Input below:

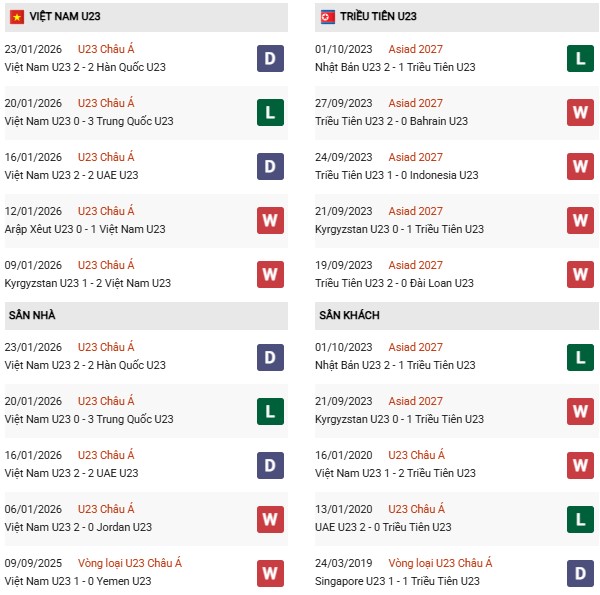Viewport: 600px width, 595px height.
Task: Click W badge for Triều Tiên vs Indonesia
Action: pyautogui.click(x=581, y=166)
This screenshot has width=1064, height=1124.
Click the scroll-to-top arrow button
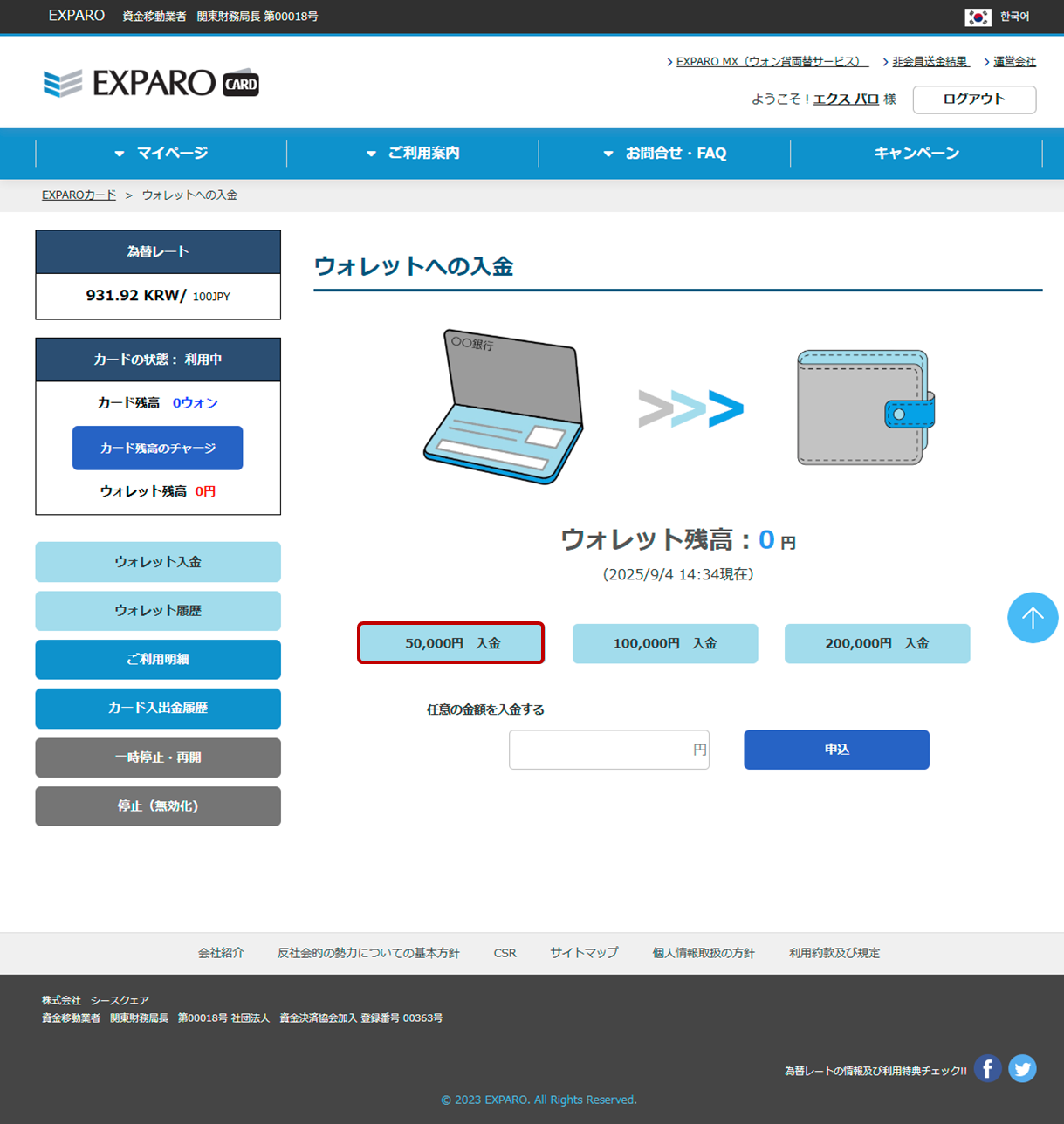(x=1033, y=618)
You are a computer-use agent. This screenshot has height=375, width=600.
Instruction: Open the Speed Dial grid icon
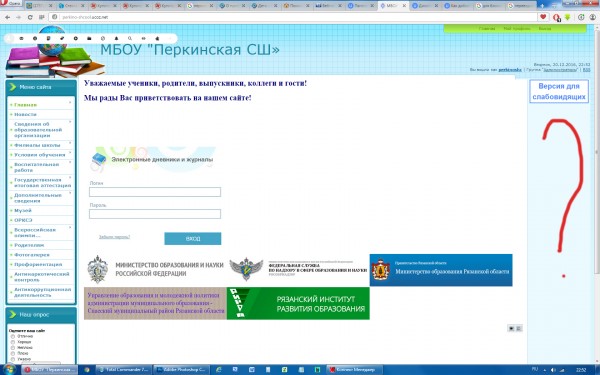(x=41, y=17)
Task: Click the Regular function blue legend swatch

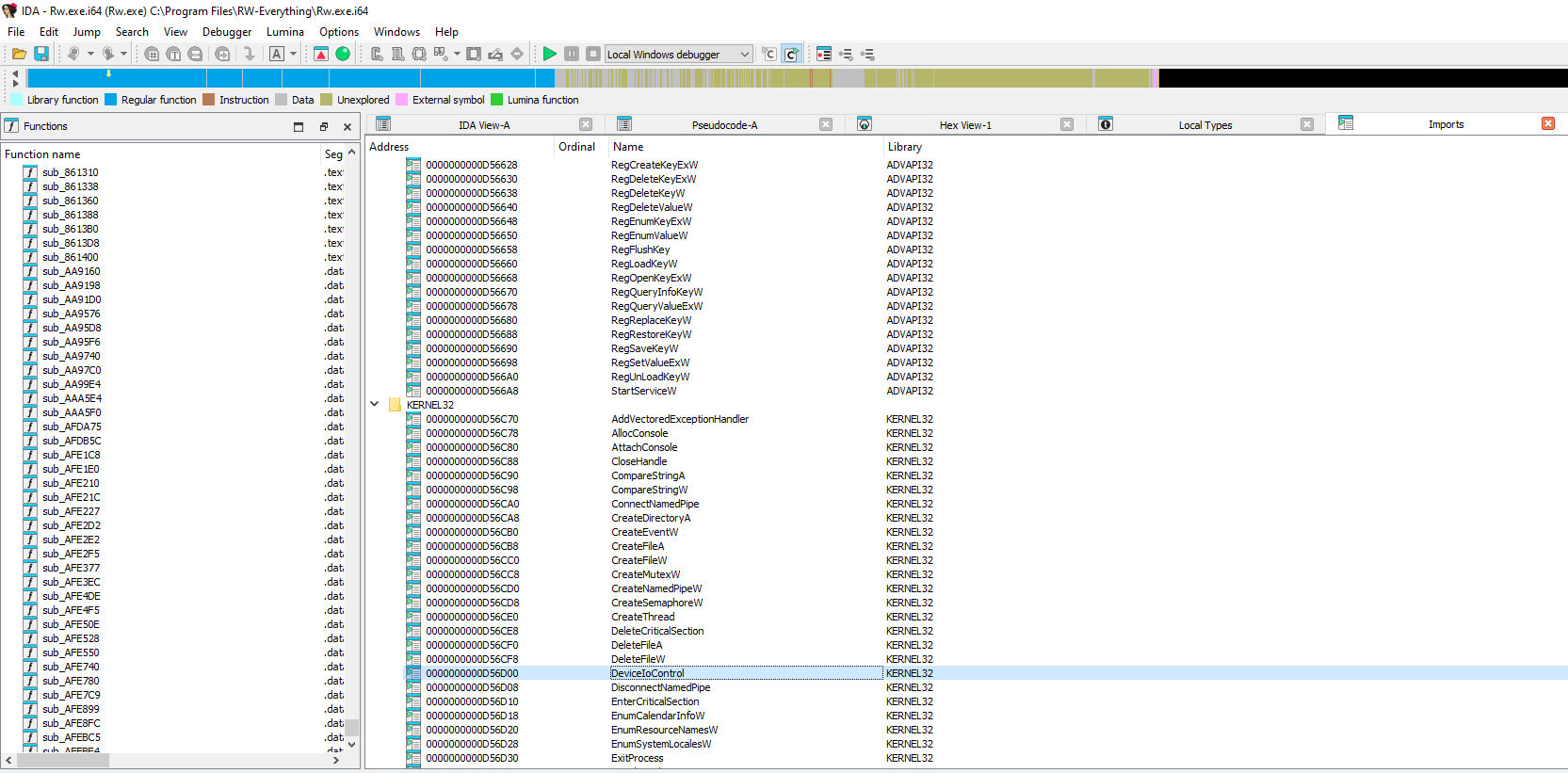Action: point(111,100)
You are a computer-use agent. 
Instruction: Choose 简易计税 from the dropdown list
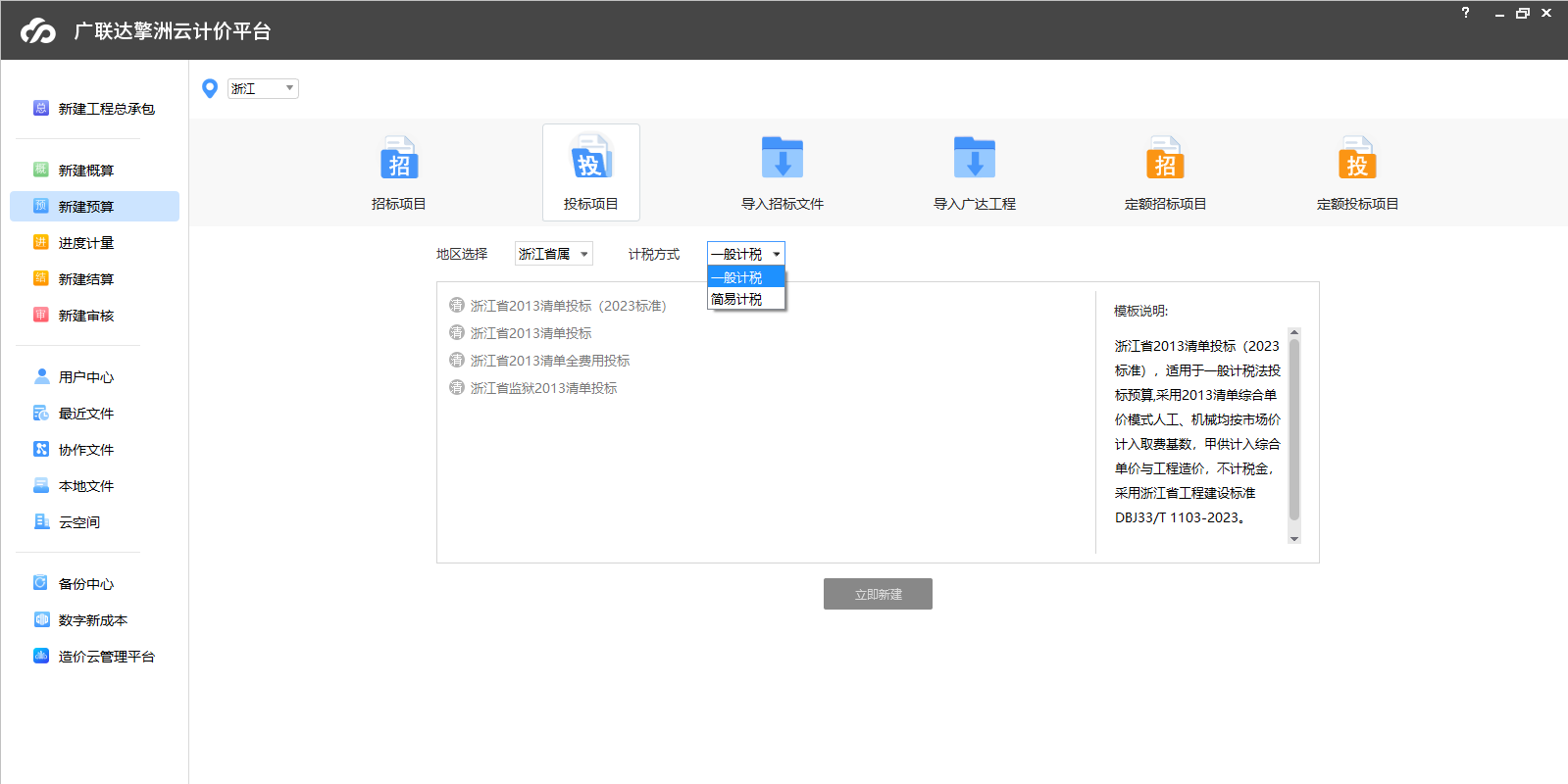coord(736,300)
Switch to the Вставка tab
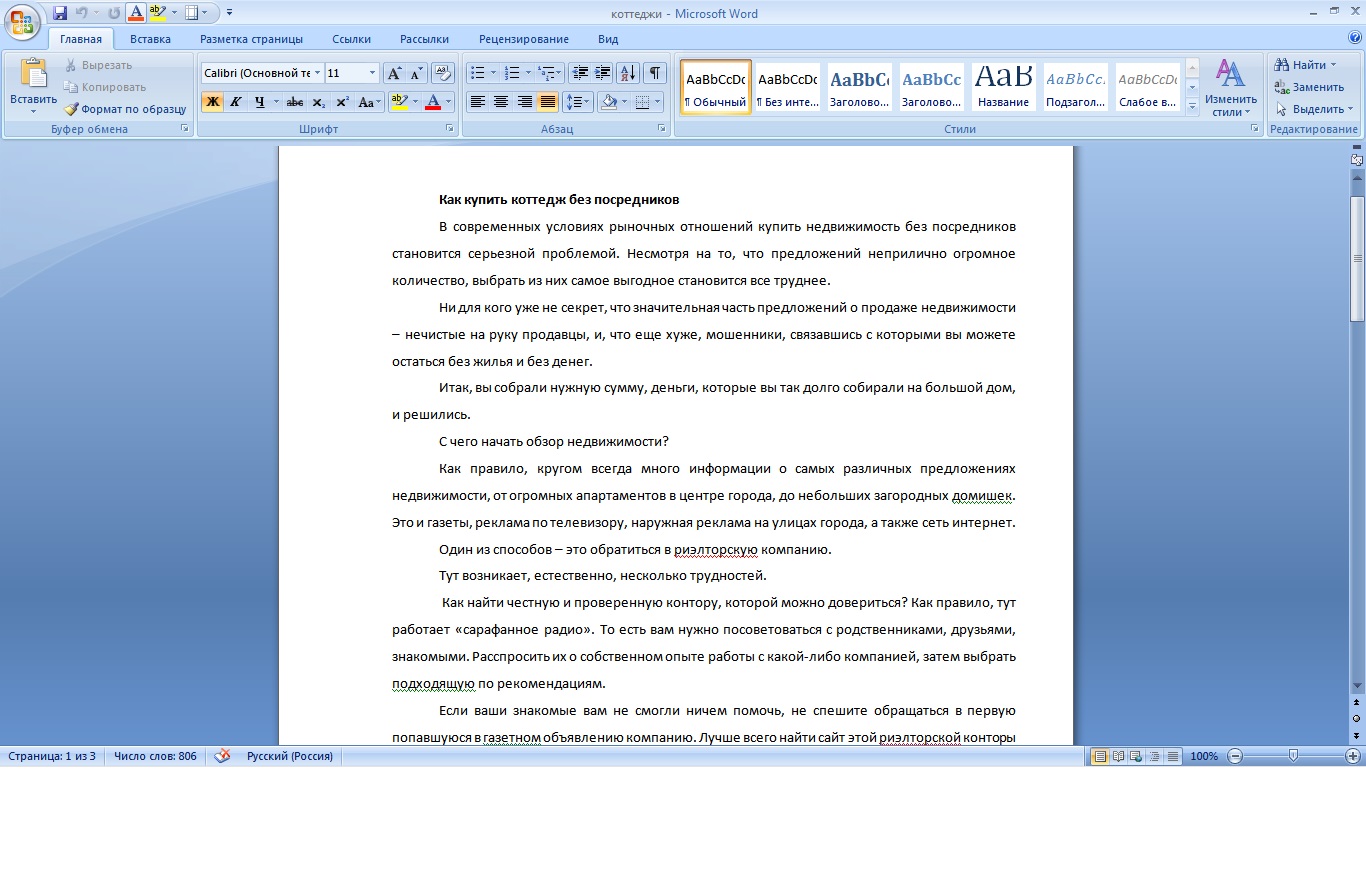Viewport: 1366px width, 881px height. (x=150, y=39)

End of Input.

* **What you are asked to do**:
Begin at the line containing "This screenshot has width=1064, height=1124." and stop at the final line of the data. Retype those lines exactly, without the pictures.

* **Task result**:
This screenshot has width=1064, height=1124.
Click the scroll-to-top arrow button
(x=1033, y=618)
You are a computer-use agent. This screenshot has height=375, width=600.
Instruction: Open the Speed Dial grid icon
(x=41, y=17)
Task: Click the Regular function blue legend swatch

Action: point(111,100)
You are a computer-use agent. 
Instruction: Choose 简易计税 from the dropdown list
coord(736,300)
Switch to the Вставка tab
Viewport: 1366px width, 881px height. (x=150, y=39)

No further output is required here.